> _Directions_
Below are some records. Say how many of their lines contain the string "sidebar", and give nothing but the number.

★ ★ ★ ★

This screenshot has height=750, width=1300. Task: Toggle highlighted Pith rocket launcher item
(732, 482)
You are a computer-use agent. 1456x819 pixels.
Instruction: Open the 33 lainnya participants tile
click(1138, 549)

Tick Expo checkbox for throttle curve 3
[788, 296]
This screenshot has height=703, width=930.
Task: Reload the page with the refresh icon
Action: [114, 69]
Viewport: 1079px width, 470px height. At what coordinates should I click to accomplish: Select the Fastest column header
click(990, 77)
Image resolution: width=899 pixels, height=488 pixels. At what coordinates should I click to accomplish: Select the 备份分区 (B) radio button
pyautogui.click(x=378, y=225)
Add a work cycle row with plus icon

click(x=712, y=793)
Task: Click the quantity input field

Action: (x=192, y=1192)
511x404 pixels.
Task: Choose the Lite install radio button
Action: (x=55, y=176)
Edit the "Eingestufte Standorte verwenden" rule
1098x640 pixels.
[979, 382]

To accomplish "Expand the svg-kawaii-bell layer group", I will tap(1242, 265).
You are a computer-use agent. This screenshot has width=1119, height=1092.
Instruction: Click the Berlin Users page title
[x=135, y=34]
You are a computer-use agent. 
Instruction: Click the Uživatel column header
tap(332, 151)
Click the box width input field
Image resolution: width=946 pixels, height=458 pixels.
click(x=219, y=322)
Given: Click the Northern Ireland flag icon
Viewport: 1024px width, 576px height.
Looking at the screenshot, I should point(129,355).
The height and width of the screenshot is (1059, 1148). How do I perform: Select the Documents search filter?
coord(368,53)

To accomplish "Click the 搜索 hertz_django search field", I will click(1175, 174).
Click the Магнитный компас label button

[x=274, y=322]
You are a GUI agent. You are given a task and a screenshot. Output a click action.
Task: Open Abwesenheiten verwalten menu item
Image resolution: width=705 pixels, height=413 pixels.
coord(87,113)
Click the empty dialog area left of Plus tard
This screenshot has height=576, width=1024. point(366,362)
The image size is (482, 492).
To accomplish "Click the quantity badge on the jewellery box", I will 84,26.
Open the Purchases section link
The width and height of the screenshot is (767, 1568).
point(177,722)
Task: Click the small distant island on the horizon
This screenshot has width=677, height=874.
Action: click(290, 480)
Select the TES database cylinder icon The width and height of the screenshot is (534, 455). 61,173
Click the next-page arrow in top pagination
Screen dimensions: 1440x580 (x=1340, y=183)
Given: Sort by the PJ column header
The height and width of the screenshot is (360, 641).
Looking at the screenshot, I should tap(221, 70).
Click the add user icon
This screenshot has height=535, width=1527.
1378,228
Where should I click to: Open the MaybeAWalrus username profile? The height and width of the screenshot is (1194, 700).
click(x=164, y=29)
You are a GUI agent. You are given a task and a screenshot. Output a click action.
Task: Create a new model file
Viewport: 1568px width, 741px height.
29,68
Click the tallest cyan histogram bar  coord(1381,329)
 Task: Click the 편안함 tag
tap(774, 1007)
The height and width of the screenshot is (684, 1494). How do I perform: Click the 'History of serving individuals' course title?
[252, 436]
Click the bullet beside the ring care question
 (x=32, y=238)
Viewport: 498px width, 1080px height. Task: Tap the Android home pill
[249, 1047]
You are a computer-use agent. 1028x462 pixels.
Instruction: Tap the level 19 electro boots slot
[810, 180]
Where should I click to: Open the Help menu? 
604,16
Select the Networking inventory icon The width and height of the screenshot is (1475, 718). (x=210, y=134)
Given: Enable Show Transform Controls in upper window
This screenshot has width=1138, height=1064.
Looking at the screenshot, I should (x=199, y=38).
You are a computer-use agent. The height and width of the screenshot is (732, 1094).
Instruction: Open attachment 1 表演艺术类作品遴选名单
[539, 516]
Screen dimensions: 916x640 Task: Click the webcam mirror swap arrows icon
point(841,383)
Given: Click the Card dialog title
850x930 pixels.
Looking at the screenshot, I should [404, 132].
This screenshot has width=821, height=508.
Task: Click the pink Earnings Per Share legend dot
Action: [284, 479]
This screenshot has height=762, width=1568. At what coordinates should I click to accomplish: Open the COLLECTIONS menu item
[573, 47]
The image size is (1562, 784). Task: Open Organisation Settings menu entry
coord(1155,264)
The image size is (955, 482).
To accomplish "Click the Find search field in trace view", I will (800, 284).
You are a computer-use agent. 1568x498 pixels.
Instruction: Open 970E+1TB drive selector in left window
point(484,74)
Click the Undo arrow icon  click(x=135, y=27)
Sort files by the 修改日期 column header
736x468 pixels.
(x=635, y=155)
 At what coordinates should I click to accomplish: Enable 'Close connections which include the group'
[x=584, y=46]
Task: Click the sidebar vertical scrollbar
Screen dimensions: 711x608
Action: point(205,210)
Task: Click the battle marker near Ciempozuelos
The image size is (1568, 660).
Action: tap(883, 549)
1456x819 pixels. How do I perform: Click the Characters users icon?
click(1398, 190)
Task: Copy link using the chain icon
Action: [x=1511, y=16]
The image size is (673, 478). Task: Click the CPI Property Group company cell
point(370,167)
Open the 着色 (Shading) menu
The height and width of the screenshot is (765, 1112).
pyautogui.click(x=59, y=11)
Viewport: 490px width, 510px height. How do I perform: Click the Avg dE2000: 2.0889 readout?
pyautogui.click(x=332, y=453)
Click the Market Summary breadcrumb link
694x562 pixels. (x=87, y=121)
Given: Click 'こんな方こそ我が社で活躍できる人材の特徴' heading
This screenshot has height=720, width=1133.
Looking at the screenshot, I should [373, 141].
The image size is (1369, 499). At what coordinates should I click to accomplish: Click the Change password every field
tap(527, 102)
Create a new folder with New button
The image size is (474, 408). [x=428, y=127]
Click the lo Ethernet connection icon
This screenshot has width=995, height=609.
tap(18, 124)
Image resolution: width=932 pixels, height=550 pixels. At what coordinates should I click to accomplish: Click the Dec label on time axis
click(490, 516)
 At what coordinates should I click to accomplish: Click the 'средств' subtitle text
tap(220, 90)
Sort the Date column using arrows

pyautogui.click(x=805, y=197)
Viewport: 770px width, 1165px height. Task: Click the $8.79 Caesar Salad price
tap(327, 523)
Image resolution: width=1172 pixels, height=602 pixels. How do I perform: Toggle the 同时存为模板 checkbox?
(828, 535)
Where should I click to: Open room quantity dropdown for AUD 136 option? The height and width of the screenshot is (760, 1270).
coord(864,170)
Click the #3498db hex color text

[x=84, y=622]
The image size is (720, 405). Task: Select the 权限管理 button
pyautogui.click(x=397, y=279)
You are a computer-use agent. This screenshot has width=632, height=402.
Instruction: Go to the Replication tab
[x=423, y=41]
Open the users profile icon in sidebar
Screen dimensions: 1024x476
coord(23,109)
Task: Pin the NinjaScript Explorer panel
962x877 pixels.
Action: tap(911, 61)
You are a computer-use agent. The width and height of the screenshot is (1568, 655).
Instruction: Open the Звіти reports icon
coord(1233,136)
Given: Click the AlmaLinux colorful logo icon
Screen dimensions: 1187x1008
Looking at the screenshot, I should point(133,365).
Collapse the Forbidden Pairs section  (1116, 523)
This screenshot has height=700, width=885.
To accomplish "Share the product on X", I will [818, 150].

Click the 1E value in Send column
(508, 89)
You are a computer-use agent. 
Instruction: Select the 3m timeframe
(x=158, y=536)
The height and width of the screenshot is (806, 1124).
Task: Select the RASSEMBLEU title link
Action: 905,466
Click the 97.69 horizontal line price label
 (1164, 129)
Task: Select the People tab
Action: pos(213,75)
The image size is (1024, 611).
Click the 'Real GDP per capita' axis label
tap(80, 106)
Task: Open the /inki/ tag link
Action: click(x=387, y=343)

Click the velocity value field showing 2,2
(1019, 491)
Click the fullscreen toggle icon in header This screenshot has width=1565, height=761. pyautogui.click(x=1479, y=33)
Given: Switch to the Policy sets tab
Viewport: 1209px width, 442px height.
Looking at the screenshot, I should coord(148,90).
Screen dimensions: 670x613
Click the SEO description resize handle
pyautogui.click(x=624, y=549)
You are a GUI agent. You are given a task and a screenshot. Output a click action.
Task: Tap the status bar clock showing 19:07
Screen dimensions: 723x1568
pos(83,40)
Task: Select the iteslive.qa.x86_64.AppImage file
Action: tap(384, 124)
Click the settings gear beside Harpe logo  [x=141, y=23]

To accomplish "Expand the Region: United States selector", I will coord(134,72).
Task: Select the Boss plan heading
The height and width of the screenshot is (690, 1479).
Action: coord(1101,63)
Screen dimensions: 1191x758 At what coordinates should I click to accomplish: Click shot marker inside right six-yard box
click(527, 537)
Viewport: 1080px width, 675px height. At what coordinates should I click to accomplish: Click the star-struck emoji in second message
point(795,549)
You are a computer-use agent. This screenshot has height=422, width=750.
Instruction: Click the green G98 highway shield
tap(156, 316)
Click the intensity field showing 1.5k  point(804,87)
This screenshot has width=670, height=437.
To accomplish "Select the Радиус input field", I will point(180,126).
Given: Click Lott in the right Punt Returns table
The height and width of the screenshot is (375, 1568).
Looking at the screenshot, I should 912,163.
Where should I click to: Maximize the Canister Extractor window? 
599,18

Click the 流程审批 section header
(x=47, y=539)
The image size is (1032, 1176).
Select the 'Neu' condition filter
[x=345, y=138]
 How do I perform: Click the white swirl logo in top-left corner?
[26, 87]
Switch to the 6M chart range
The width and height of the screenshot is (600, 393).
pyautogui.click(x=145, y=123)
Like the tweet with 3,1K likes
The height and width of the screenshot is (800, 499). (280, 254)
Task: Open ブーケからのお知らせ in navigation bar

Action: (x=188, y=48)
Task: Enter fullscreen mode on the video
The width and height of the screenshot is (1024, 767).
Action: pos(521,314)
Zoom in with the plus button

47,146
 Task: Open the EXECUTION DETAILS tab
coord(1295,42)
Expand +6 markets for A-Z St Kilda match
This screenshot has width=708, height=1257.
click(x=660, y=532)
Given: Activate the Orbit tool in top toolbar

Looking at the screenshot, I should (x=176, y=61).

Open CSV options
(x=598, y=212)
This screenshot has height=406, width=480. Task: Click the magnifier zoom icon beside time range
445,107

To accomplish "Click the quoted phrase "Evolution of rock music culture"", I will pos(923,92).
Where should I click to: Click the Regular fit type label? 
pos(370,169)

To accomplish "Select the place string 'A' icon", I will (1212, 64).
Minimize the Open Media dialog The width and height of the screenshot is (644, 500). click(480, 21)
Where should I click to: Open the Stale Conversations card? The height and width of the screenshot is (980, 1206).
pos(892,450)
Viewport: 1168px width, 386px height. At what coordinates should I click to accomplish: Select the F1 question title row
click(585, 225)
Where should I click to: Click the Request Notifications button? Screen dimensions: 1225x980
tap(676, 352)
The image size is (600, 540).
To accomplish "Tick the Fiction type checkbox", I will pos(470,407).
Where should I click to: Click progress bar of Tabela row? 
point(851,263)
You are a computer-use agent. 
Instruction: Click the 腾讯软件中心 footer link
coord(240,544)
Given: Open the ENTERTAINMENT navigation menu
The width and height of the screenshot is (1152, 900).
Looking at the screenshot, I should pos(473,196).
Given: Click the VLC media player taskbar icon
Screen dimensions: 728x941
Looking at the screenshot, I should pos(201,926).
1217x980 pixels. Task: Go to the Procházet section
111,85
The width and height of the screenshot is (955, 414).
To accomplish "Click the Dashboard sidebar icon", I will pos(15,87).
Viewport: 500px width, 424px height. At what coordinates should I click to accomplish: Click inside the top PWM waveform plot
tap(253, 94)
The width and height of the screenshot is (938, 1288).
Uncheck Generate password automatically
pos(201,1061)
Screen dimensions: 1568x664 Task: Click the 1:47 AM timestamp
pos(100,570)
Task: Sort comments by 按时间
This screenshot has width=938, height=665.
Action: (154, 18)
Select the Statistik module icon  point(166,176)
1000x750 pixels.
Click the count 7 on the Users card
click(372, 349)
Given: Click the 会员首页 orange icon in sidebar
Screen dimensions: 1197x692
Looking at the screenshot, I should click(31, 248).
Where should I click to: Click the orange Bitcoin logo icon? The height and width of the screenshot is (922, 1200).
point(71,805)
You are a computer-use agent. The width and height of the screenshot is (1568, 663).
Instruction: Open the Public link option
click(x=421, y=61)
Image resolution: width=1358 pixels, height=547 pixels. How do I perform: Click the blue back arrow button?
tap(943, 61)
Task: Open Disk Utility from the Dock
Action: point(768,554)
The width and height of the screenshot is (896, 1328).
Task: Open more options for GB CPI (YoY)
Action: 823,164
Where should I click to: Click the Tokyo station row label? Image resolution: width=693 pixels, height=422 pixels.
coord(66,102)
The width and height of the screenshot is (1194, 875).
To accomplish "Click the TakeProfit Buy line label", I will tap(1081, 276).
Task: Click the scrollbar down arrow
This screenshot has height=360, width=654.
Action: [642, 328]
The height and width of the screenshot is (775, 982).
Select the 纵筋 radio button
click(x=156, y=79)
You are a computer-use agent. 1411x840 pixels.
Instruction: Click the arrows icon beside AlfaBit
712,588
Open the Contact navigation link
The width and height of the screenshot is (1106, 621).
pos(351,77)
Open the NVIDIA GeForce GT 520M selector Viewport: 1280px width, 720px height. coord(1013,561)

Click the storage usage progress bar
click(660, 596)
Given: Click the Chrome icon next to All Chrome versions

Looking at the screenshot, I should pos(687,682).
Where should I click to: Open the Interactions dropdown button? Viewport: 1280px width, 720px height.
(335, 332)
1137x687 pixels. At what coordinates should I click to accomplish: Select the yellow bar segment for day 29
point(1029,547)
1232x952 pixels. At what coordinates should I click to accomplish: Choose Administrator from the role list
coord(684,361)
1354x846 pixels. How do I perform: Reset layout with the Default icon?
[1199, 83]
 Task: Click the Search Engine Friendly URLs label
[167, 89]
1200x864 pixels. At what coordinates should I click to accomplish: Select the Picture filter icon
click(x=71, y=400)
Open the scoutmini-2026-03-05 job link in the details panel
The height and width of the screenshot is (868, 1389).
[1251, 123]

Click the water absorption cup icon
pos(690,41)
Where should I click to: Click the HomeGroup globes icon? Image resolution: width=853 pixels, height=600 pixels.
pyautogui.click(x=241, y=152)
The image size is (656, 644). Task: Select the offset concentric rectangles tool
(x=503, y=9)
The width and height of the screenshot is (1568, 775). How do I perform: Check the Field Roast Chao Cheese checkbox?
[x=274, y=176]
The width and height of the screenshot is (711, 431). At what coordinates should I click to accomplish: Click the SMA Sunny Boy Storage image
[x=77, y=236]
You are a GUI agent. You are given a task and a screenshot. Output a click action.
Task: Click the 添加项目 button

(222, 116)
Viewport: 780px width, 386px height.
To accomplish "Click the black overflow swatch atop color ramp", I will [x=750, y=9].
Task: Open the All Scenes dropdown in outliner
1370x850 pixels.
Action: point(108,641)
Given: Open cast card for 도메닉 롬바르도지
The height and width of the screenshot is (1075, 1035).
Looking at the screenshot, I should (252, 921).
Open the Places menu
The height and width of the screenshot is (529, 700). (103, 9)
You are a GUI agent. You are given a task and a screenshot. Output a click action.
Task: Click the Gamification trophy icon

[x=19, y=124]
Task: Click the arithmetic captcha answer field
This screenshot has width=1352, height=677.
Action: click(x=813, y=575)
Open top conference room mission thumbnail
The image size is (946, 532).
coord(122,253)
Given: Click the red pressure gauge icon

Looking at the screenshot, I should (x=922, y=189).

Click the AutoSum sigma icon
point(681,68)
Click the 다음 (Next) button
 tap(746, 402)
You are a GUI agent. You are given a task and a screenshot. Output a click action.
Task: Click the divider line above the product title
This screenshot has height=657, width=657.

★ ★ ★ ★

> _Problem solution_
4